Task statement: This exercise calls for every record to be set down again, exactly and in full.

──────── Record set ────────

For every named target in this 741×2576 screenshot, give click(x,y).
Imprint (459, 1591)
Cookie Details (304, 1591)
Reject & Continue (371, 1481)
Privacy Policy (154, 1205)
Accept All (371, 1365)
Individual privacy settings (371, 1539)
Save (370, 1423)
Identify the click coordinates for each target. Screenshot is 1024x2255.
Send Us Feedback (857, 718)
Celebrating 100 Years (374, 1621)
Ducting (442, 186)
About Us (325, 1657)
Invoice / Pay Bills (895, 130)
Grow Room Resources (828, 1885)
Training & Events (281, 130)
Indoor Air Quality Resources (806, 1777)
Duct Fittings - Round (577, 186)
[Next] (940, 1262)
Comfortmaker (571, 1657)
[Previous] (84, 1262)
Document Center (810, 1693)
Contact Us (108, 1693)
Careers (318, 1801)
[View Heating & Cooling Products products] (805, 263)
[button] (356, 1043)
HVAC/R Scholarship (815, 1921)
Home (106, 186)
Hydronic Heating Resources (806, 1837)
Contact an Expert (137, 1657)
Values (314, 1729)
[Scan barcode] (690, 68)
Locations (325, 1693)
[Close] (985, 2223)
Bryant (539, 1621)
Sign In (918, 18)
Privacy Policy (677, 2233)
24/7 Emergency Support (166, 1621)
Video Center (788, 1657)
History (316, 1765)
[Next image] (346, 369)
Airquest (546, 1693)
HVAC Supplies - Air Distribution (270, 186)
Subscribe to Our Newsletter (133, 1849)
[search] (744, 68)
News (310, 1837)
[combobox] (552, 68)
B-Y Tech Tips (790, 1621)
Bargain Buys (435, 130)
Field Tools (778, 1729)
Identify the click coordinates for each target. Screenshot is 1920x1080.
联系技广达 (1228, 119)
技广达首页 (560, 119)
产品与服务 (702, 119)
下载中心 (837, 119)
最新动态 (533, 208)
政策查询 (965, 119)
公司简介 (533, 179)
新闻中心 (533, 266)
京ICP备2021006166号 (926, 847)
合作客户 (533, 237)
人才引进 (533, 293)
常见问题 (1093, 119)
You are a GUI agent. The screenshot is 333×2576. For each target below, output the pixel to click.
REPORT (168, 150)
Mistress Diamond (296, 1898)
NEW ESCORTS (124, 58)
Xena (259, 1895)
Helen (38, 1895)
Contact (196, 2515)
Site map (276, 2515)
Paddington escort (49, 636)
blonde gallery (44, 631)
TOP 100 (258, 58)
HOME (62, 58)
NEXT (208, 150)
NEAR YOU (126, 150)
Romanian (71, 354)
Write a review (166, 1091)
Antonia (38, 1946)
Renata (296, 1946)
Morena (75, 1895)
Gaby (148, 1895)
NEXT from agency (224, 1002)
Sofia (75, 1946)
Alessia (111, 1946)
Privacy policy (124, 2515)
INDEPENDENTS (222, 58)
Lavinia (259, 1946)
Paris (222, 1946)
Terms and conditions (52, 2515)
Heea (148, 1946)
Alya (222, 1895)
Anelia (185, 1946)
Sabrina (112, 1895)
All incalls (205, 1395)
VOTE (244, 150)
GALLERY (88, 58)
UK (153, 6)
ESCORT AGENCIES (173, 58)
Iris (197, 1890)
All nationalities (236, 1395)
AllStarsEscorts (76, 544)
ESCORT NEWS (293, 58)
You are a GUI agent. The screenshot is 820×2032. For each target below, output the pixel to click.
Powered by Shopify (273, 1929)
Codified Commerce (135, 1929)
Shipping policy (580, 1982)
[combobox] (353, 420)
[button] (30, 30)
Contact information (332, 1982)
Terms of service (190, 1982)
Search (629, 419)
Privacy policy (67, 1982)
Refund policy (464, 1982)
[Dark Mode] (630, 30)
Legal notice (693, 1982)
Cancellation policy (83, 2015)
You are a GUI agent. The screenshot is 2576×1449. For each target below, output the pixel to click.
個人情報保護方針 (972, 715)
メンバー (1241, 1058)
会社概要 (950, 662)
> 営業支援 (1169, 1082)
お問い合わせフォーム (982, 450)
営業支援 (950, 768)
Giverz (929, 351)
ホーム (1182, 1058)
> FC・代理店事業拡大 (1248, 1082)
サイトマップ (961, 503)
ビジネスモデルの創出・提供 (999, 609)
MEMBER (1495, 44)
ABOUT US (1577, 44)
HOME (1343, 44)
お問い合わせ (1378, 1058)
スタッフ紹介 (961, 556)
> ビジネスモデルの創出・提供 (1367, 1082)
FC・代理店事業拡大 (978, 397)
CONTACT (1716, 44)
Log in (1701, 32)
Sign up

────────

Written response:
For every named target in this 741×2576 screenshot, give click(x,y).
Imprint (459, 1591)
Cookie Details (304, 1591)
Reject & Continue (371, 1481)
Privacy Policy (154, 1205)
Accept All (371, 1365)
Individual privacy settings (371, 1539)
Save (370, 1423)
Identify the click coordinates for each target. Screenshot is 1024x2255.
Send Us Feedback (857, 718)
Celebrating 100 Years (374, 1621)
Ducting (442, 186)
About Us (325, 1657)
Invoice / Pay Bills (895, 130)
Grow Room Resources (828, 1885)
Training & Events (281, 130)
Indoor Air Quality Resources (806, 1777)
Duct Fittings - Round (577, 186)
[Next] (940, 1262)
Comfortmaker (571, 1657)
[Previous] (84, 1262)
Document Center (810, 1693)
Contact Us (108, 1693)
Careers (318, 1801)
[View Heating & Cooling Products products] (805, 263)
[button] (356, 1043)
HVAC/R Scholarship (815, 1921)
Home (106, 186)
Hydronic Heating Resources (806, 1837)
Contact an Expert (137, 1657)
Values (314, 1729)
[Scan barcode] (690, 68)
Locations (325, 1693)
[Close] (985, 2223)
Bryant (539, 1621)
Sign In (918, 18)
Privacy Policy (677, 2233)
24/7 Emergency Support (166, 1621)
Video Center (788, 1657)
History (316, 1765)
[Next image] (346, 369)
Airquest (546, 1693)
HVAC Supplies - Air Distribution (270, 186)
Subscribe to Our Newsletter (133, 1849)
[search] (744, 68)
News (310, 1837)
[combobox] (552, 68)
B-Y Tech Tips (790, 1621)
Bargain Buys (435, 130)
Field Tools (778, 1729)
Identify the click coordinates for each target. Screenshot is 1920x1080.
联系技广达 (1228, 119)
技广达首页 (560, 119)
产品与服务 (702, 119)
下载中心 (837, 119)
最新动态 (533, 208)
政策查询 (965, 119)
公司简介 (533, 179)
新闻中心 (533, 266)
京ICP备2021006166号 (926, 847)
合作客户 (533, 237)
人才引进 (533, 293)
常见问题 (1093, 119)
You are a GUI agent. The screenshot is 333×2576. For each target below, output the pixel to click.
REPORT (168, 150)
Mistress Diamond (296, 1898)
NEW ESCORTS (124, 58)
Xena (259, 1895)
Helen (38, 1895)
Contact (196, 2515)
Site map (276, 2515)
Paddington escort (49, 636)
blonde gallery (44, 631)
TOP 100 (258, 58)
HOME (62, 58)
NEXT (208, 150)
NEAR YOU (126, 150)
Romanian (71, 354)
Write a review (166, 1091)
Antonia (38, 1946)
Renata (296, 1946)
Morena (75, 1895)
Gaby (148, 1895)
NEXT from agency (224, 1002)
Sofia (75, 1946)
Alessia (111, 1946)
Privacy policy (124, 2515)
INDEPENDENTS (222, 58)
Lavinia (259, 1946)
Paris (222, 1946)
Terms and conditions (52, 2515)
Heea (148, 1946)
Alya (222, 1895)
Anelia (185, 1946)
Sabrina (112, 1895)
All incalls (205, 1395)
VOTE (244, 150)
GALLERY (88, 58)
UK (153, 6)
ESCORT AGENCIES (173, 58)
Iris (197, 1890)
All nationalities (236, 1395)
AllStarsEscorts (76, 544)
ESCORT NEWS (293, 58)
You are a GUI agent. The screenshot is 820×2032. For each target below, output the pixel to click.
Powered by Shopify (273, 1929)
Codified Commerce (135, 1929)
Shipping policy (580, 1982)
[combobox] (353, 420)
[button] (30, 30)
Contact information (332, 1982)
Terms of service (190, 1982)
Search (629, 419)
Privacy policy (67, 1982)
Refund policy (464, 1982)
[Dark Mode] (630, 30)
Legal notice (693, 1982)
Cancellation policy (83, 2015)
You are a GUI agent. The screenshot is 2576×1449. For each target below, output the pixel to click.
個人情報保護方針 (972, 715)
メンバー (1241, 1058)
会社概要 (950, 662)
> 営業支援 (1169, 1082)
お問い合わせフォーム (982, 450)
営業支援 (950, 768)
Giverz (929, 351)
ホーム (1182, 1058)
> FC・代理店事業拡大 (1248, 1082)
サイトマップ (961, 503)
ビジネスモデルの創出・提供 (999, 609)
MEMBER (1495, 44)
ABOUT US (1577, 44)
HOME (1343, 44)
お問い合わせ (1378, 1058)
スタッフ紹介 (961, 556)
> ビジネスモデルの創出・提供 (1367, 1082)
FC・代理店事業拡大 (978, 397)
CONTACT (1716, 44)
Log in (1701, 32)
Sign up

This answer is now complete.